Staub

In der Luft verteilte feste Teilchen, die je nach Größe in Grobstaub (10 µm < Teilchengröße < 200 µm) und Feinstaub (Teilchengröße < 12 µm) unterschieden werden.

Die Ablagerung des im Atemtrakt deponierten Staubes (nicht ausgeatmeter Staub) erfolgt je nach Art der Staubpartikel

  • in Nase, Rachen, Kehlkopf
  • im Bronchialbaum
  • in den Alveolen (Lungenbläschen)

Feinstaub / Grobstaub

Feinstaub ist die ältere Bezeichnung für den alveolengängigen (= lungengängigen) Anteil (= A-Staub) des Gesamtstaubes (= E-Staub). Bei Feinstaub liegen die Teilchengrößen unterhalb von 12 µm. Die Partikelgröße des A-Staubes liegt im Bereich von etwa 2 bis 4 µm. Eine scharfe Trennung findet nicht statt. Bei Partikelgrößen um 1 µm werden rund 80 % des eingeatmeten Staubes wieder ausgeatmet, bei 3 µm nur rund 20 %. Staubanteile über 4 µm werden größtenteils, je nach Größe, im Nasen-, Rachen- oder Bronchialbereich zurückgehalten und über die Bronchialsekretion wieder nach außen transportiert.
WährendGrobstäube nur für kurze Zeit in der Luft verbleiben, können Feinstäube auch längere Zeit in der Atmosphäre verweilen und dort auch über große Strecken transportiert werden. Staub stammt sowohl aus natürlichen wie auch aus von Menschen beeinflußten Quellen. Staub ist abhängig von der Größe und der ihm anhaftenden Stoffe mehr oder weniger gesundheitsgefährdend.
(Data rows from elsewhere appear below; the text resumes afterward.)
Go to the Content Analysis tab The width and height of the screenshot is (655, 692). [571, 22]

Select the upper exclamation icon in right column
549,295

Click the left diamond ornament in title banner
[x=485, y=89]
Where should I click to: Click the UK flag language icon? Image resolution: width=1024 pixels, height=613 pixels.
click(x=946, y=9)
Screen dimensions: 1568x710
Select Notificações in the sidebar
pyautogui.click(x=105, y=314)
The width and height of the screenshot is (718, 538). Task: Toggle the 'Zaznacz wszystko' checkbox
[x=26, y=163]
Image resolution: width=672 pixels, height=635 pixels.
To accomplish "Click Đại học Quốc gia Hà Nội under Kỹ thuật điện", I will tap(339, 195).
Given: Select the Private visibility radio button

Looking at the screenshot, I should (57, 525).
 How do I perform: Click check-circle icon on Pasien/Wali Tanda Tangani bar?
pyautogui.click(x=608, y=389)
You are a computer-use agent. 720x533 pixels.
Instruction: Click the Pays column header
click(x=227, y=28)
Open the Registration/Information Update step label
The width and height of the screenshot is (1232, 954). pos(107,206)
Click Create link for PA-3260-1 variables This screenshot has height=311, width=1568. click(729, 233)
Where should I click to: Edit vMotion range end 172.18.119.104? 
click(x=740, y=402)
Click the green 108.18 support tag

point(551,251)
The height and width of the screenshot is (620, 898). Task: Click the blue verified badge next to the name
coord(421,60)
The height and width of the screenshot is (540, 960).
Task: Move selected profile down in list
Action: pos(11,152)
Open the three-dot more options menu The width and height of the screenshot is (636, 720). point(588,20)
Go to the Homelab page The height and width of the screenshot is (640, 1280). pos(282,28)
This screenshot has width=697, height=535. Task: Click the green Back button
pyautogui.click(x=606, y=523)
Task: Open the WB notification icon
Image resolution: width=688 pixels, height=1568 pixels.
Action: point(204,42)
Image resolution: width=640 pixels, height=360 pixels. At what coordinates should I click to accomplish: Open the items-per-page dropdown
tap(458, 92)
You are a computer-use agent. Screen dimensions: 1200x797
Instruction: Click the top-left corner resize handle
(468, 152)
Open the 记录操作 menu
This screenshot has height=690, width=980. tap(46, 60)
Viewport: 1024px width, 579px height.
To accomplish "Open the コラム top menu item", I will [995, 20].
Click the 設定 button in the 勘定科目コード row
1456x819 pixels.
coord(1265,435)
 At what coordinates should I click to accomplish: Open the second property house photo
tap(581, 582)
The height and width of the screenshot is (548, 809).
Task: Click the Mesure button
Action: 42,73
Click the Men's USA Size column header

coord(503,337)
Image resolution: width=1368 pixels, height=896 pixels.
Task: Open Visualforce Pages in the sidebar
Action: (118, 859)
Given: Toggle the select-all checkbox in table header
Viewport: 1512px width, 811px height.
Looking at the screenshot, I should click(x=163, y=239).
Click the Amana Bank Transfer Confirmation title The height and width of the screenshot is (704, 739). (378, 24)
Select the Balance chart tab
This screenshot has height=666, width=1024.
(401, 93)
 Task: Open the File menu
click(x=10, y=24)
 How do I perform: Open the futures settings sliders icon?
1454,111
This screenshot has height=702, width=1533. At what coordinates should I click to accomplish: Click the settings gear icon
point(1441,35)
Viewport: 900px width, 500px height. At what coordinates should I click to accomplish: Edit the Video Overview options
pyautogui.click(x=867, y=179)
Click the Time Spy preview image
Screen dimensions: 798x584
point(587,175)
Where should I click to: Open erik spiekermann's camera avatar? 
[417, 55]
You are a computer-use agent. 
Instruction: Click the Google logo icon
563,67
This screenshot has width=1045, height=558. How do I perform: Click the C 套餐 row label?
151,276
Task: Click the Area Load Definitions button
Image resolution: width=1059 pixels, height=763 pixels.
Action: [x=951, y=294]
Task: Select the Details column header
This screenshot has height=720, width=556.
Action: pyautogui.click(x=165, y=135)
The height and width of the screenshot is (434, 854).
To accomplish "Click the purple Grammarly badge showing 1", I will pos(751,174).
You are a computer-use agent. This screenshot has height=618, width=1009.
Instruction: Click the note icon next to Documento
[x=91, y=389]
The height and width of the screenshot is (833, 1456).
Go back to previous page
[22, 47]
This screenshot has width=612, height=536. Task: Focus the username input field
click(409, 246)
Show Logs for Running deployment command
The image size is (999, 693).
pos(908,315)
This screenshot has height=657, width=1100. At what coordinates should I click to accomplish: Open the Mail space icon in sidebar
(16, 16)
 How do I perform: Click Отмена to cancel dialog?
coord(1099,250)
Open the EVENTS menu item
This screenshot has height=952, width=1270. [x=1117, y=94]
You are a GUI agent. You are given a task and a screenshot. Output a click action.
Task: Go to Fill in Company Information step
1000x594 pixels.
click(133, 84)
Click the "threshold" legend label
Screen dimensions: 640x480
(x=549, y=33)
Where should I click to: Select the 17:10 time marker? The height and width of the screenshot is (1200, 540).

Allgemeiner Staubgrenzwert (TRGS 900)

In Deutschland ist die Staubabscheidung gesetzlich vorgeschrieben. Immissionswerte sind in der TA-Luft enthalten. Der Staubgrenzwert soll die Beeinträchtigung der Funktion der Atmungsorgane infolge einer allgemeinen Staubwirkung verhindern und ist in jedem Fall in Ergänzung stoffspezifischer Luftgrenzwerte einzuhalten. Bei Einhaltung des Allgemeinen Staubgrenzwertes ist mit einer Gesundheitsgefährdung nur dann nicht zu rechnen, wenn nach einschlägiger Überprüfung sichergestellt ist, dass mutagene krebserzeugende, fibrogene, toxische oder allergisierende Wirkungen des Staubes nicht zu erwarten sind.

Allgemeiner Staubgrenzwert (alveolengängiger Staubanteil = A-Staub): 6 mg / m3

Techniken der Staubabscheidung

Massenkraftabscheider (z. B. Zyklon)   
Umlenkung des Abgases, wobei die Staubpartikel der Umlenkung nur schlecht folgen können und so abgeschieden werden. Ein Verfahren mit schlechtem Wirkungsgrad, da insbesondere die gesundheitsgefährdenden Feinstäube nur schlecht abgeschieden werden.

Nassarbeitende Abscheider (z. B. Venturiwäscher)   
In das Abgas wird eine Flüssigkeit gesprüht, deren Tropfen die Staubpartikel binden und somit aus dem Abgas waschen. Das Waschwasser muss anschließend von den Staubpartikeln gereinigt werden.

Elektrofilter
Elektrische Aufladung der Staubpartikel und Umleitung zu den sogenannten Niederschlagselektroden. Elektrofilter haben auch bei den Feinstäuben einen sehr guten Wirkungsgrad und werden deshalb z. B. bei der Reinigung von Kraftwerksabgasen eingesetzt.

Filternde Abscheider
Abscheidung des Staubs mit Gewebefiltern. Die Reinigungswirkung wird verstärkt durch den auf der Anströmseite sich aus den Staubpartikelnselbsttätig aufbauenden "Filterkuchen". Filternde Abscheider besitzen eine noch bessere Reinigungswirkung als Elektrofilter jedoch auch einen höheren Energiebedarf.